The advantage of this method is that it is the fundamentals towards building a learning algorithm for multiple layers neural network.

### linear neuron

This is the batch delta rule for changing weights.
Definition:
$$y=\sum_{i}w_i x_i$$

x is input vector, y is output, w is weight vector. The definition of the squared error:
$$E=\frac{1}{2}\sum_{n\in{training}}(t_n-y_n)^2$$

t is the target value for each training case. So, we need to derive the value of gradient $\frac{\partial E}{\partial w_i}$, So,
$$\frac{\partial{E}}{\partial{w_i}} = \frac{1}{2}\sum_{n\in{training}}\frac{\partial y_n}{\partial w_i}\frac{dE_n}{dy_n} = -\sum_{n\in{training}}x_{i(n)}(t_n-y_n)$$
Then we add a learning rate $\epsilon$ to the small change on w:
$$\Delta w_i = -\epsilon\frac{\partial E}{\partial w_i}=\sum_{n\in{training}}\epsilon x_{i(n)}(t_n-y_n)$$

### Logistic neuron

Definition:
$$y=\sum_{i}w_i x_i$$
$$y=\frac{1}{1+e^{-\beta z}}\Rightarrow \frac{dy}{dz} = y(1-y)$$
$$E=\frac{1}{2}\sum_{n\in{training}}(t_n-y_n)^2$$
So,
$$\frac{\partial{E}}{\partial{w_i}} = \sum_n\frac{\partial y_n}{\partial w_i}\frac{\partial E}{\partial y_n} = \sum_n\frac{\partial z_n}{\partial w_i}\frac{dy_n}{dz_n}\frac{\partial E}{\partial y_n} = -\sum_n x_{i(n)}y_n(1-y_n)(t_n-y_n)$$

## Backpropagation algorithm

In order to get nonlinear function for the NN and make machine to learn the feature, we need to add hidden layer to our NN framework. Thus we need an algorithm to adjust all hidden layers’ weights efficiently.

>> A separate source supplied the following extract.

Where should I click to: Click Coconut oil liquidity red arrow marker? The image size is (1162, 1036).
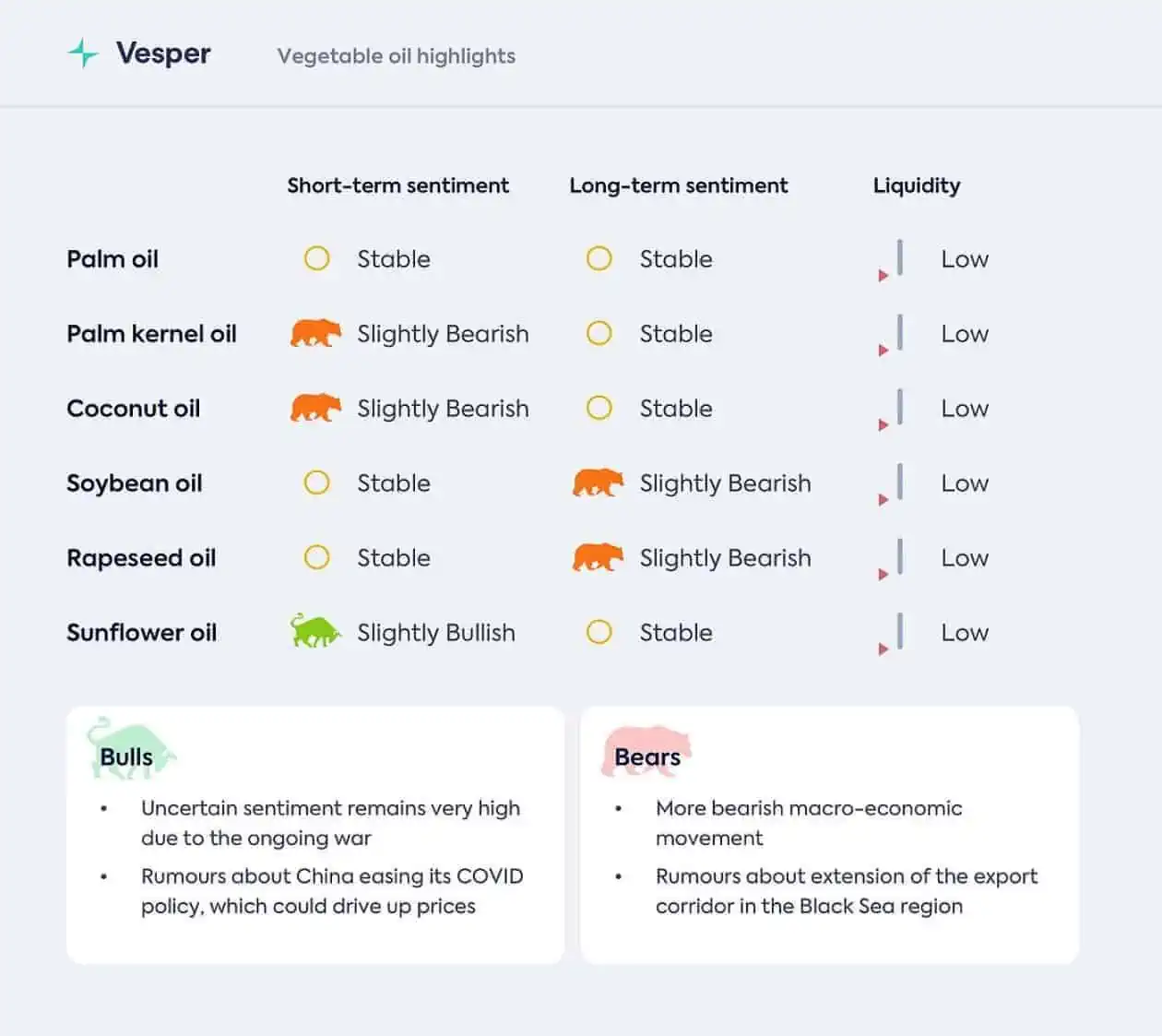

The idea behind backpropagation is that though we don t know what the hidden units ought to do, but we can compute how fast the error changes as we change a hidden activity. Here is the procedure: The j represent the current layer, the i represent the layer before current layer. The definition of error function:
$$E=\frac{1}{2}\sum_{j\in{output}}(t_j-y_j)^2$$
thus,

$$\frac{\partial E}{\partial w_{ij}} = \frac{\partial z_j}{\partial w_{ij}}\frac{\partial E}{\partial z_j} = y_i \frac{\partial{E}}{\partial z_j} = y_i \frac{\partial y_j}{\partial z_j}\frac{\partial E}{\partial y_j} = y_i y_j(1-y_j)\frac{\partial E}{\partial y_j} = y_i y_j(1-y_j)[-(t_j-y_j)]$$

For computing further layers, we need to derive $\frac{\partial E}{\partial y_i}$, so,
$$\frac{\partial E}{\partial y_i} = \sum_j \frac{dz_j}{dy_i}\frac{\partial E}{\partial z_j} = \sum_j w_{ij}\frac{\partial E}{\partial z_j} = \sum_j w_{ij}y_j(1-y_j)[-(t_j-y_j)]$$
Now, with $\frac{\partial E}{\partial y_i}$, we could do the iterate things back to layers close to input layers.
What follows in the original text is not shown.